§ **Problem to solve**:
Transcribe the data exactly. Leave nothing out.

§ **Recorded information**:
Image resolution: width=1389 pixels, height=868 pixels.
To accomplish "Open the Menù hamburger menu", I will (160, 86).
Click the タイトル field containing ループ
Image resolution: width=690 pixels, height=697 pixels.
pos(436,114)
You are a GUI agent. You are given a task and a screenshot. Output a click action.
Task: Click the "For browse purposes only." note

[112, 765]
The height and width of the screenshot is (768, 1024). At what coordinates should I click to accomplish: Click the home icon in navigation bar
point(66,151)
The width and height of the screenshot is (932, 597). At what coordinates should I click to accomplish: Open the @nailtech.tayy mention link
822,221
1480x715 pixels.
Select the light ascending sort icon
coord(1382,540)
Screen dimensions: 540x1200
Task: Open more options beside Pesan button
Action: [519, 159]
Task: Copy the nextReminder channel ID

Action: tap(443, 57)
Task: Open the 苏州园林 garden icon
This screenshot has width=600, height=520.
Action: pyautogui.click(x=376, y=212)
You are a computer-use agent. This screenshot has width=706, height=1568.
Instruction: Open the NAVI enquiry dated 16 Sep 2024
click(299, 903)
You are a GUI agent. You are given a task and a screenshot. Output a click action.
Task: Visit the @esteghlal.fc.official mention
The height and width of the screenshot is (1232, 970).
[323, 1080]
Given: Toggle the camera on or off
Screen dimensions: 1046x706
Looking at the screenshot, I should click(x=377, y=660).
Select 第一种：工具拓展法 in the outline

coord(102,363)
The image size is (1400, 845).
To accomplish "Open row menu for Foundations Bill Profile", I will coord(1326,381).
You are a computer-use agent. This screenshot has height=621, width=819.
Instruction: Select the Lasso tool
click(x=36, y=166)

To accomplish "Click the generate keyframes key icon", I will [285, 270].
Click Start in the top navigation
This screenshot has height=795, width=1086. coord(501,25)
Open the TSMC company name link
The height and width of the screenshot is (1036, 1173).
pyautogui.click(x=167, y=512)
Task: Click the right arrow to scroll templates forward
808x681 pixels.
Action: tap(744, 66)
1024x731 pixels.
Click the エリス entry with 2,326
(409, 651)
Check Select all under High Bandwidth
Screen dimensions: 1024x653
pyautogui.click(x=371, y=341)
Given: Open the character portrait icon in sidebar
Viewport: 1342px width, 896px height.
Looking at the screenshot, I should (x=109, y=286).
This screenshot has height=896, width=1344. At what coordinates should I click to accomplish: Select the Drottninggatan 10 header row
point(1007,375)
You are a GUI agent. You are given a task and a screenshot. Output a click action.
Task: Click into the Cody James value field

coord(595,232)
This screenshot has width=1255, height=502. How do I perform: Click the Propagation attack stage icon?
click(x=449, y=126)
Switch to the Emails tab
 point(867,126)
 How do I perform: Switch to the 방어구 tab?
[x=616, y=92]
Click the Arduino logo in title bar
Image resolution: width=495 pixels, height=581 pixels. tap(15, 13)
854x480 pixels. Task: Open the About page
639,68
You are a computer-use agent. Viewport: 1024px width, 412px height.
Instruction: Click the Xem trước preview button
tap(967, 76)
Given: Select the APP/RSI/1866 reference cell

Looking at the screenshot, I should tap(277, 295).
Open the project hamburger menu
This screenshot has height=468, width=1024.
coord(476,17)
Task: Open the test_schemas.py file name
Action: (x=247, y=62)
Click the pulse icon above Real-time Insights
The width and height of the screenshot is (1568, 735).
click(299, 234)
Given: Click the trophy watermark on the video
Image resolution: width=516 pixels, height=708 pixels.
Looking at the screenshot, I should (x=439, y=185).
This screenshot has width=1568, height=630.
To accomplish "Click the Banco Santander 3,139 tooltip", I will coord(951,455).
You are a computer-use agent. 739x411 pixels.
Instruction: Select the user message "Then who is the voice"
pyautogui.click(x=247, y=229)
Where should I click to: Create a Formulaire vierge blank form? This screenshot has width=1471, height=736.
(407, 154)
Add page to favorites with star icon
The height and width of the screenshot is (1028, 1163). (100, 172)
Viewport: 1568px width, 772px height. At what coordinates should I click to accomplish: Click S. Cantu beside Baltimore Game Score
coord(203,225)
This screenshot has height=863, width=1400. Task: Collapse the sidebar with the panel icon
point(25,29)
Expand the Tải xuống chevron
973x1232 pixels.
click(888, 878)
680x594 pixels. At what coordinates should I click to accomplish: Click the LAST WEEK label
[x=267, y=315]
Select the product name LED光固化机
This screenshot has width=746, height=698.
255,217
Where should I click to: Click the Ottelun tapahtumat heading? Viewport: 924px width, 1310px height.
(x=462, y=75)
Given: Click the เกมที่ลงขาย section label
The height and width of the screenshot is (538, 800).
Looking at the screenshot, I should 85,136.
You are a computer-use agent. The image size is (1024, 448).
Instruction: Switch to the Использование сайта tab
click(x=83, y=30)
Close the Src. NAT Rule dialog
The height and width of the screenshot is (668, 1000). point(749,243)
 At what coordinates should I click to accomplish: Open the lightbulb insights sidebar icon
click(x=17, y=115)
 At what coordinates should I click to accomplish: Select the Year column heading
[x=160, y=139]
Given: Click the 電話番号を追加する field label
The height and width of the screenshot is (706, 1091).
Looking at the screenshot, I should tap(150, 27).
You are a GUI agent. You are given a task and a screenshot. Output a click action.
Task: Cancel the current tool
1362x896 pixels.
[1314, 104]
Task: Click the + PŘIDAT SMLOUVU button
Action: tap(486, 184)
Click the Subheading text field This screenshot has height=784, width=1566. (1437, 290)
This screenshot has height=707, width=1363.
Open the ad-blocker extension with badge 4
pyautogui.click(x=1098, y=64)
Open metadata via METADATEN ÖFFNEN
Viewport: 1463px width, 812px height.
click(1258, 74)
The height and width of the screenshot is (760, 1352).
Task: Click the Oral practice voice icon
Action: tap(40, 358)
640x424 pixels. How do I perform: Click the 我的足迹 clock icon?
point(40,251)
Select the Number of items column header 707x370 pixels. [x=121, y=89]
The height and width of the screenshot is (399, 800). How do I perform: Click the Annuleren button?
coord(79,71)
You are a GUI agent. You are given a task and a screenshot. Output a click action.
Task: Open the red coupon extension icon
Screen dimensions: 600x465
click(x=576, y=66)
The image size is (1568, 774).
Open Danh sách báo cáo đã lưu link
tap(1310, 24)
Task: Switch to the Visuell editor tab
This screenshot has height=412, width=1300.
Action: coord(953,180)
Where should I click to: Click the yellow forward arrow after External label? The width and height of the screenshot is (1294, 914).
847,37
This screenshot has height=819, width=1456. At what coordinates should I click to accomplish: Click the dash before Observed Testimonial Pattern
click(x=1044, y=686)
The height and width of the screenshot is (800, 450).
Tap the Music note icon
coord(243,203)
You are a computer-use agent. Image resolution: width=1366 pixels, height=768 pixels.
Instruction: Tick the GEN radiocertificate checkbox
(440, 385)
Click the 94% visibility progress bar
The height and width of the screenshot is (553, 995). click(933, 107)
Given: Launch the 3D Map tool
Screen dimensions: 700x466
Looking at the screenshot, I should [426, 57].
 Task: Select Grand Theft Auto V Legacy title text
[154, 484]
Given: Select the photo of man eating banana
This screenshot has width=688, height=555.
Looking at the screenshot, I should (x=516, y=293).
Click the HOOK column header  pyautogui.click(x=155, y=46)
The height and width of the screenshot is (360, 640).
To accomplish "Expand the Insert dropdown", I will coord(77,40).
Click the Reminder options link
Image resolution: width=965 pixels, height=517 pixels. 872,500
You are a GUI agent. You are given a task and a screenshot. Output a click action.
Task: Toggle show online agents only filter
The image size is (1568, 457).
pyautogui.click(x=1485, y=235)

§ **Task solution**:
Image resolution: width=1389 pixels, height=868 pixels.
To accomplish "Open the Menù hamburger menu", I will (160, 86).
Click the タイトル field containing ループ
Image resolution: width=690 pixels, height=697 pixels.
pos(436,114)
You are a GUI agent. You are given a task and a screenshot. Output a click action.
Task: Click the "For browse purposes only." note

[112, 765]
The height and width of the screenshot is (768, 1024). At what coordinates should I click to accomplish: Click the home icon in navigation bar
point(66,151)
The width and height of the screenshot is (932, 597). At what coordinates should I click to accomplish: Open the @nailtech.tayy mention link
822,221
1480x715 pixels.
Select the light ascending sort icon
coord(1382,540)
Screen dimensions: 540x1200
Task: Open more options beside Pesan button
Action: [519, 159]
Task: Copy the nextReminder channel ID

Action: tap(443, 57)
Task: Open the 苏州园林 garden icon
This screenshot has width=600, height=520.
Action: pyautogui.click(x=376, y=212)
You are a computer-use agent. This screenshot has width=706, height=1568.
Instruction: Open the NAVI enquiry dated 16 Sep 2024
click(299, 903)
You are a GUI agent. You are given a task and a screenshot. Output a click action.
Task: Visit the @esteghlal.fc.official mention
The height and width of the screenshot is (1232, 970).
[323, 1080]
Given: Toggle the camera on or off
Screen dimensions: 1046x706
Looking at the screenshot, I should click(x=377, y=660).
Select 第一种：工具拓展法 in the outline

coord(102,363)
The image size is (1400, 845).
To accomplish "Open row menu for Foundations Bill Profile", I will coord(1326,381).
You are a computer-use agent. This screenshot has height=621, width=819.
Instruction: Select the Lasso tool
click(x=36, y=166)

To accomplish "Click the generate keyframes key icon", I will [285, 270].
Click Start in the top navigation
This screenshot has height=795, width=1086. coord(501,25)
Open the TSMC company name link
The height and width of the screenshot is (1036, 1173).
pyautogui.click(x=167, y=512)
Task: Click the right arrow to scroll templates forward
808x681 pixels.
Action: tap(744, 66)
1024x731 pixels.
Click the エリス entry with 2,326
(409, 651)
Check Select all under High Bandwidth
Screen dimensions: 1024x653
pyautogui.click(x=371, y=341)
Given: Open the character portrait icon in sidebar
Viewport: 1342px width, 896px height.
Looking at the screenshot, I should (x=109, y=286).
This screenshot has height=896, width=1344. At what coordinates should I click to accomplish: Select the Drottninggatan 10 header row
point(1007,375)
You are a GUI agent. You are given a task and a screenshot. Output a click action.
Task: Click into the Cody James value field

coord(595,232)
This screenshot has width=1255, height=502. How do I perform: Click the Propagation attack stage icon?
click(x=449, y=126)
Switch to the Emails tab
 point(867,126)
 How do I perform: Switch to the 방어구 tab?
[x=616, y=92]
Click the Arduino logo in title bar
Image resolution: width=495 pixels, height=581 pixels. tap(15, 13)
854x480 pixels. Task: Open the About page
639,68
You are a computer-use agent. Viewport: 1024px width, 412px height.
Instruction: Click the Xem trước preview button
tap(967, 76)
Given: Select the APP/RSI/1866 reference cell

Looking at the screenshot, I should tap(277, 295).
Open the project hamburger menu
This screenshot has height=468, width=1024.
coord(476,17)
Task: Open the test_schemas.py file name
Action: (x=247, y=62)
Click the pulse icon above Real-time Insights
The width and height of the screenshot is (1568, 735).
click(299, 234)
Given: Click the trophy watermark on the video
Image resolution: width=516 pixels, height=708 pixels.
Looking at the screenshot, I should (x=439, y=185).
This screenshot has width=1568, height=630.
To accomplish "Click the Banco Santander 3,139 tooltip", I will coord(951,455).
You are a computer-use agent. 739x411 pixels.
Instruction: Select the user message "Then who is the voice"
pyautogui.click(x=247, y=229)
Where should I click to: Create a Formulaire vierge blank form? This screenshot has width=1471, height=736.
(407, 154)
Add page to favorites with star icon
The height and width of the screenshot is (1028, 1163). (100, 172)
Viewport: 1568px width, 772px height. At what coordinates should I click to accomplish: Click S. Cantu beside Baltimore Game Score
coord(203,225)
This screenshot has height=863, width=1400. Task: Collapse the sidebar with the panel icon
point(25,29)
Expand the Tải xuống chevron
973x1232 pixels.
click(888, 878)
680x594 pixels. At what coordinates should I click to accomplish: Click the LAST WEEK label
[x=267, y=315]
Select the product name LED光固化机
This screenshot has width=746, height=698.
255,217
Where should I click to: Click the Ottelun tapahtumat heading? Viewport: 924px width, 1310px height.
(x=462, y=75)
Given: Click the เกมที่ลงขาย section label
The height and width of the screenshot is (538, 800).
Looking at the screenshot, I should 85,136.
You are a computer-use agent. The image size is (1024, 448).
Instruction: Switch to the Использование сайта tab
click(x=83, y=30)
Close the Src. NAT Rule dialog
The height and width of the screenshot is (668, 1000). point(749,243)
 At what coordinates should I click to accomplish: Open the lightbulb insights sidebar icon
click(x=17, y=115)
 At what coordinates should I click to accomplish: Select the Year column heading
[x=160, y=139]
Given: Click the 電話番号を追加する field label
The height and width of the screenshot is (706, 1091).
Looking at the screenshot, I should tap(150, 27).
You are a GUI agent. You are given a task and a screenshot. Output a click action.
Task: Cancel the current tool
1362x896 pixels.
[1314, 104]
Task: Click the + PŘIDAT SMLOUVU button
Action: tap(486, 184)
Click the Subheading text field This screenshot has height=784, width=1566. (1437, 290)
This screenshot has height=707, width=1363.
Open the ad-blocker extension with badge 4
pyautogui.click(x=1098, y=64)
Open metadata via METADATEN ÖFFNEN
Viewport: 1463px width, 812px height.
click(1258, 74)
The height and width of the screenshot is (760, 1352).
Task: Click the Oral practice voice icon
Action: tap(40, 358)
640x424 pixels. How do I perform: Click the 我的足迹 clock icon?
point(40,251)
Select the Number of items column header 707x370 pixels. [x=121, y=89]
The height and width of the screenshot is (399, 800). How do I perform: Click the Annuleren button?
coord(79,71)
You are a GUI agent. You are given a task and a screenshot. Output a click action.
Task: Open the red coupon extension icon
Screen dimensions: 600x465
click(x=576, y=66)
The image size is (1568, 774).
Open Danh sách báo cáo đã lưu link
tap(1310, 24)
Task: Switch to the Visuell editor tab
This screenshot has height=412, width=1300.
Action: coord(953,180)
Where should I click to: Click the yellow forward arrow after External label? The width and height of the screenshot is (1294, 914).
847,37
This screenshot has height=819, width=1456. At what coordinates should I click to accomplish: Click the dash before Observed Testimonial Pattern
click(x=1044, y=686)
The height and width of the screenshot is (800, 450).
Tap the Music note icon
coord(243,203)
You are a computer-use agent. Image resolution: width=1366 pixels, height=768 pixels.
Instruction: Tick the GEN radiocertificate checkbox
(440, 385)
Click the 94% visibility progress bar
The height and width of the screenshot is (553, 995). click(933, 107)
Given: Launch the 3D Map tool
Screen dimensions: 700x466
Looking at the screenshot, I should [426, 57].
 Task: Select Grand Theft Auto V Legacy title text
[154, 484]
Given: Select the photo of man eating banana
This screenshot has width=688, height=555.
Looking at the screenshot, I should (x=516, y=293).
Click the HOOK column header  pyautogui.click(x=155, y=46)
The height and width of the screenshot is (360, 640).
To accomplish "Expand the Insert dropdown", I will coord(77,40).
Click the Reminder options link
Image resolution: width=965 pixels, height=517 pixels. 872,500
You are a GUI agent. You are given a task and a screenshot. Output a click action.
Task: Toggle show online agents only filter
The image size is (1568, 457).
pyautogui.click(x=1485, y=235)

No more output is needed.